Data on locating visible targets:
◆ ◆ ◆
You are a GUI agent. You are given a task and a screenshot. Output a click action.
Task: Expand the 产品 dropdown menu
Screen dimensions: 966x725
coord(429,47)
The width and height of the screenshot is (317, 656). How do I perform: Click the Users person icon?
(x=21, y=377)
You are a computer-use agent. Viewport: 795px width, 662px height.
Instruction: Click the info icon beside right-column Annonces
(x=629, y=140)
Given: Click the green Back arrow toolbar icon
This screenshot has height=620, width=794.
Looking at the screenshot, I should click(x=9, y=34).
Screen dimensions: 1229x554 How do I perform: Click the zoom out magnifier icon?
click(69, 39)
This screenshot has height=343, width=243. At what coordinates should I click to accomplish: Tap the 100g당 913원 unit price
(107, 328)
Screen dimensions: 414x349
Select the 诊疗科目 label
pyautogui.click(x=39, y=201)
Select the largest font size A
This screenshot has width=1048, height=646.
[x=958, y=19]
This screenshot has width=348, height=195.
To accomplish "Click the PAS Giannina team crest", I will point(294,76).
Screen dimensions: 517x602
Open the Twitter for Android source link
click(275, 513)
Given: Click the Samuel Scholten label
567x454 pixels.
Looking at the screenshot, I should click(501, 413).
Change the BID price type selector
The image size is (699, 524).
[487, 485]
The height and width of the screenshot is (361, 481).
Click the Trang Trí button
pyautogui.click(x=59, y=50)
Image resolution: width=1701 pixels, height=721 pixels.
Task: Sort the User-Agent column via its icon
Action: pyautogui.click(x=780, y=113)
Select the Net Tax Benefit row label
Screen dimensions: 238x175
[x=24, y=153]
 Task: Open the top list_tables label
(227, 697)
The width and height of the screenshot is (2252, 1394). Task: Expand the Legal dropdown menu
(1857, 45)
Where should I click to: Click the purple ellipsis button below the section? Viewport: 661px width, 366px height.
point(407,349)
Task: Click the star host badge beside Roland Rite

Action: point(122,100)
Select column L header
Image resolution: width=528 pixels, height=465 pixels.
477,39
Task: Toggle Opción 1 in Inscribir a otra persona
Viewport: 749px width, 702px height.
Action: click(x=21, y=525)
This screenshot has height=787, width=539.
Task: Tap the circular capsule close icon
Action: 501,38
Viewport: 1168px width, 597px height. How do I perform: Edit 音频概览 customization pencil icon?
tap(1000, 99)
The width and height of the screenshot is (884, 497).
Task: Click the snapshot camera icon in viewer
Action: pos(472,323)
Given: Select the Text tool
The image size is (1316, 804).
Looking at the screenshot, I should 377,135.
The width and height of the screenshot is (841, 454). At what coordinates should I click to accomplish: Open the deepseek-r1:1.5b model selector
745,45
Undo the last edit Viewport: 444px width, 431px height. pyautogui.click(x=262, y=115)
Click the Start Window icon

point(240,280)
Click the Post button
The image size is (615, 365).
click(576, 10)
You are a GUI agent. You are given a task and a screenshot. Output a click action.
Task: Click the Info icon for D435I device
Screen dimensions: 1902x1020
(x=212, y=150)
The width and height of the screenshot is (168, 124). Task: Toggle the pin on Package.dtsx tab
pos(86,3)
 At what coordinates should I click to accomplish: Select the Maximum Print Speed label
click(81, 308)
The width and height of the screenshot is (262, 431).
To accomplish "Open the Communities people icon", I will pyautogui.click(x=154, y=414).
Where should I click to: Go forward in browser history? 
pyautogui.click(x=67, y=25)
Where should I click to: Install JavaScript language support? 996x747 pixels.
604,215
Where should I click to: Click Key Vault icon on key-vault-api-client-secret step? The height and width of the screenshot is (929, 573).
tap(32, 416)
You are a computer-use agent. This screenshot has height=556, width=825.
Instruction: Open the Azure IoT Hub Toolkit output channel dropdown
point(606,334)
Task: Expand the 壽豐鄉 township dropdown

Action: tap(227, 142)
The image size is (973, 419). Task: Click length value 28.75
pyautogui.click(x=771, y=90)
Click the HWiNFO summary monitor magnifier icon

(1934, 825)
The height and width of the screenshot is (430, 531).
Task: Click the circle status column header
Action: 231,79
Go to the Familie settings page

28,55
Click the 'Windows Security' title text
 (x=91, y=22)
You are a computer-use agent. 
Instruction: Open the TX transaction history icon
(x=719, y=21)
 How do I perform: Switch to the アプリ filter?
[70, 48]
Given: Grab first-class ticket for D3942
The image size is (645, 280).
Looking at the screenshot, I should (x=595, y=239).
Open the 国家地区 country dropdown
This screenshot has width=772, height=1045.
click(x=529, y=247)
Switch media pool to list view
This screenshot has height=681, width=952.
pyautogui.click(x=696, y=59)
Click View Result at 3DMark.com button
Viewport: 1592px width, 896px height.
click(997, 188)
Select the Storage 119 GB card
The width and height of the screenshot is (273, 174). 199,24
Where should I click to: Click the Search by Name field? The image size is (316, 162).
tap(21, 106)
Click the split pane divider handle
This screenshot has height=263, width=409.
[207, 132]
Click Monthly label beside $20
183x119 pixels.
◆ ◆ ◆
Retype all of the data above, line for line, with no changes.

You are a GUI agent. You are given a task and a screenshot. Output a click action.
Task: Expand the 产品 dropdown menu
Screen dimensions: 966x725
coord(429,47)
The width and height of the screenshot is (317, 656). How do I perform: Click the Users person icon?
(x=21, y=377)
You are a computer-use agent. Viewport: 795px width, 662px height.
Instruction: Click the info icon beside right-column Annonces
(x=629, y=140)
Given: Click the green Back arrow toolbar icon
This screenshot has height=620, width=794.
Looking at the screenshot, I should click(x=9, y=34).
Screen dimensions: 1229x554 How do I perform: Click the zoom out magnifier icon?
click(69, 39)
This screenshot has height=343, width=243. At what coordinates should I click to accomplish: Tap the 100g당 913원 unit price
(107, 328)
Screen dimensions: 414x349
Select the 诊疗科目 label
pyautogui.click(x=39, y=201)
Select the largest font size A
This screenshot has width=1048, height=646.
[x=958, y=19]
This screenshot has width=348, height=195.
To accomplish "Click the PAS Giannina team crest", I will point(294,76).
Screen dimensions: 517x602
Open the Twitter for Android source link
click(275, 513)
Given: Click the Samuel Scholten label
567x454 pixels.
Looking at the screenshot, I should click(501, 413).
Change the BID price type selector
The image size is (699, 524).
[487, 485]
The height and width of the screenshot is (361, 481).
Click the Trang Trí button
pyautogui.click(x=59, y=50)
Image resolution: width=1701 pixels, height=721 pixels.
Task: Sort the User-Agent column via its icon
Action: pyautogui.click(x=780, y=113)
Select the Net Tax Benefit row label
Screen dimensions: 238x175
[x=24, y=153]
 Task: Open the top list_tables label
(227, 697)
The width and height of the screenshot is (2252, 1394). Task: Expand the Legal dropdown menu
(1857, 45)
Where should I click to: Click the purple ellipsis button below the section? Viewport: 661px width, 366px height.
point(407,349)
Task: Click the star host badge beside Roland Rite

Action: point(122,100)
Select column L header
Image resolution: width=528 pixels, height=465 pixels.
477,39
Task: Toggle Opción 1 in Inscribir a otra persona
Viewport: 749px width, 702px height.
Action: click(x=21, y=525)
This screenshot has height=787, width=539.
Task: Tap the circular capsule close icon
Action: 501,38
Viewport: 1168px width, 597px height. How do I perform: Edit 音频概览 customization pencil icon?
tap(1000, 99)
The width and height of the screenshot is (884, 497).
Task: Click the snapshot camera icon in viewer
Action: pos(472,323)
Given: Select the Text tool
The image size is (1316, 804).
Looking at the screenshot, I should 377,135.
The width and height of the screenshot is (841, 454). At what coordinates should I click to accomplish: Open the deepseek-r1:1.5b model selector
745,45
Undo the last edit Viewport: 444px width, 431px height. pyautogui.click(x=262, y=115)
Click the Start Window icon

point(240,280)
Click the Post button
The image size is (615, 365).
click(576, 10)
You are a GUI agent. You are given a task and a screenshot. Output a click action.
Task: Click the Info icon for D435I device
Screen dimensions: 1902x1020
(x=212, y=150)
The width and height of the screenshot is (168, 124). Task: Toggle the pin on Package.dtsx tab
pos(86,3)
 At what coordinates should I click to accomplish: Select the Maximum Print Speed label
click(81, 308)
The width and height of the screenshot is (262, 431).
To accomplish "Open the Communities people icon", I will pyautogui.click(x=154, y=414).
Where should I click to: Go forward in browser history? 
pyautogui.click(x=67, y=25)
Where should I click to: Install JavaScript language support? 996x747 pixels.
604,215
Where should I click to: Click Key Vault icon on key-vault-api-client-secret step? The height and width of the screenshot is (929, 573).
tap(32, 416)
You are a computer-use agent. This screenshot has height=556, width=825.
Instruction: Open the Azure IoT Hub Toolkit output channel dropdown
point(606,334)
Task: Expand the 壽豐鄉 township dropdown

Action: tap(227, 142)
The image size is (973, 419). Task: Click length value 28.75
pyautogui.click(x=771, y=90)
Click the HWiNFO summary monitor magnifier icon

(1934, 825)
The height and width of the screenshot is (430, 531).
Task: Click the circle status column header
Action: 231,79
Go to the Familie settings page

28,55
Click the 'Windows Security' title text
 (x=91, y=22)
You are a computer-use agent. 
Instruction: Open the TX transaction history icon
(x=719, y=21)
 How do I perform: Switch to the アプリ filter?
[70, 48]
Given: Grab first-class ticket for D3942
The image size is (645, 280).
Looking at the screenshot, I should (x=595, y=239).
Open the 国家地区 country dropdown
This screenshot has width=772, height=1045.
click(x=529, y=247)
Switch media pool to list view
This screenshot has height=681, width=952.
pyautogui.click(x=696, y=59)
Click View Result at 3DMark.com button
Viewport: 1592px width, 896px height.
click(997, 188)
Select the Storage 119 GB card
The width and height of the screenshot is (273, 174). 199,24
Where should I click to: Click the Search by Name field? The image size is (316, 162).
tap(21, 106)
Click the split pane divider handle
This screenshot has height=263, width=409.
[207, 132]
Click Monthly label beside $20
183x119 pixels.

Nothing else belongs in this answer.